5月25日に緊急事態宣言が解除され、その前後の雇用環境に関する調査結果が発表されている。
総務省が6月30日に発表した5月の完全失業率(季節調整値)は前月比0.3ポイント上昇して2.9%になった。直近の完全失業率は1月と2月が2.4%、3月が2.5%、4月が2.6%で上昇傾向が続いている。2019年の年平均は2.4%。直近で完全失業率が最も高かったのは2017年5月の3.1%で、5月はそれに次いで高い水準となっている。
5月の完全失業者数は前年同月比33万人増の198万人で、4か月連続で増加。就業者数は同76万人減の6,656万人、雇用者数は同73万人減の5,920万人で、ともに2カ月連続で減少した。
ここで言う「就業者」は従業者と休業者を合わせたものを指し、就業者は「自営業主」「家族従業者」「雇用者」に分かれる。

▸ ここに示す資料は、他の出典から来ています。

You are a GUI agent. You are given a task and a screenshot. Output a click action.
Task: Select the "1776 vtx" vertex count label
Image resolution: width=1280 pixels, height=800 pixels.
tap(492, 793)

「雇用者」は、会社、団体、官公庁又は自営業主や個人家庭に雇われて給料、賃金を得ている者、および会社、団体の役員のこと。雇用者は「常雇」「臨時雇」「日雇」に分かれる(独立行政法人労働政策研究・研修機構「労働統計用語解説」より)。
一方、株式会社リブセンスが運営するアルバイト求人サイト「マッハバイト」は、サイト利用者1,136名を対象にアンケートを実施し、新型コロナ感染拡大とそれに伴う外出自粛要請等がパートタイム・有期雇用の労働者に与える影響を調査した。調査時期は6月12日から15日。

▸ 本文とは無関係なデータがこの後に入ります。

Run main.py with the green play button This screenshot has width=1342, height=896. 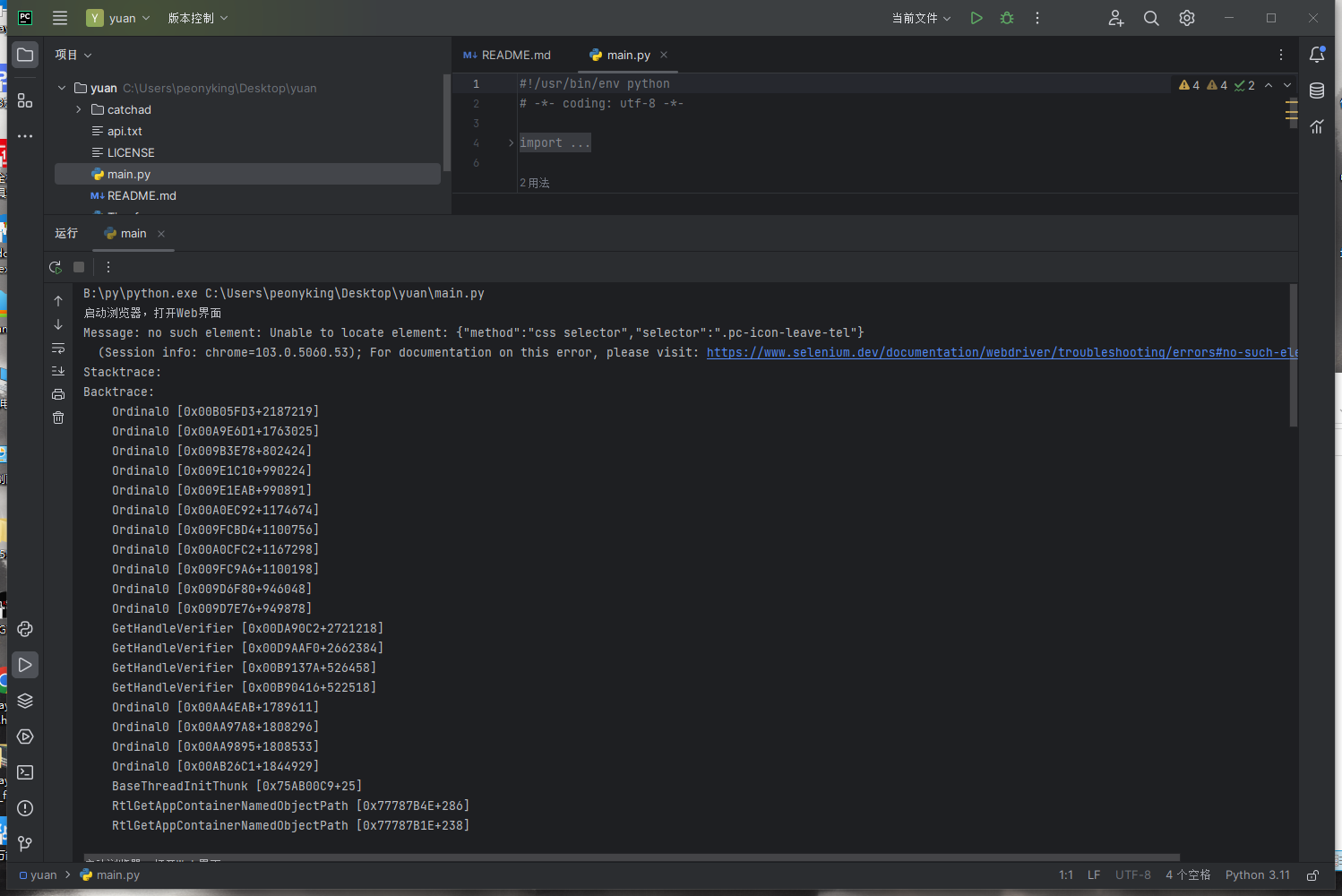(x=976, y=17)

新型コロナの影響による5月の月収の変化について聞くと、新型コロナ流行前(3月までの平均的な月収)と比較して減少した人は70.6%。減少額の内訳を見ると「2万~5万円」が27.5%で最も多くなっている。他方、「変わらない」は26.1%、「増えた」は3.3%だった。
5月の月収が減少したと回答した802名に、収入の減少をカバーするために実施したことを複数回答で聞いた。最も多かったのは「アルバイトやパートの数を増やした」の33.0%で、以下、「支出を減らした」29.3%、「失業手当や住居確保給付金など公的な給付金を申請した」15.2%、「家族や知人からお金を借りた・もらった」10.2%、「緊急小口資金など公的な貸付金を申請した」4.4%、「銀行や消費者金融などからお金を借りた」1.6%の順で続いた。

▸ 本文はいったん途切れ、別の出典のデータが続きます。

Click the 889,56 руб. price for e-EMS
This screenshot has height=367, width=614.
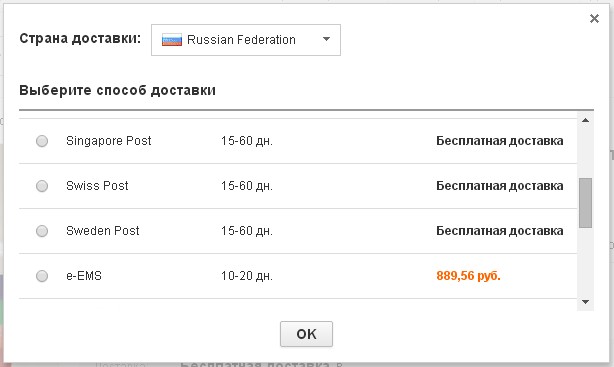pyautogui.click(x=468, y=276)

5月の月収が減少した人に6月の収入が5月と比べてどれくらい増えそうか聞いた。「増えそう」と回答したのは40.3%で、増加額の内訳は「2万円未満」が14.5%で最も多かった。「変わらない」は45.1%、「減少する見込み」は14.6%で、6割近くの人が収入回復の見込みはなさそうだと考えている。

緊急事態宣言が解除され経済活動が再開されたものの、悪化した雇用や収入が回復するにはしばらく時間がかかりそうだ。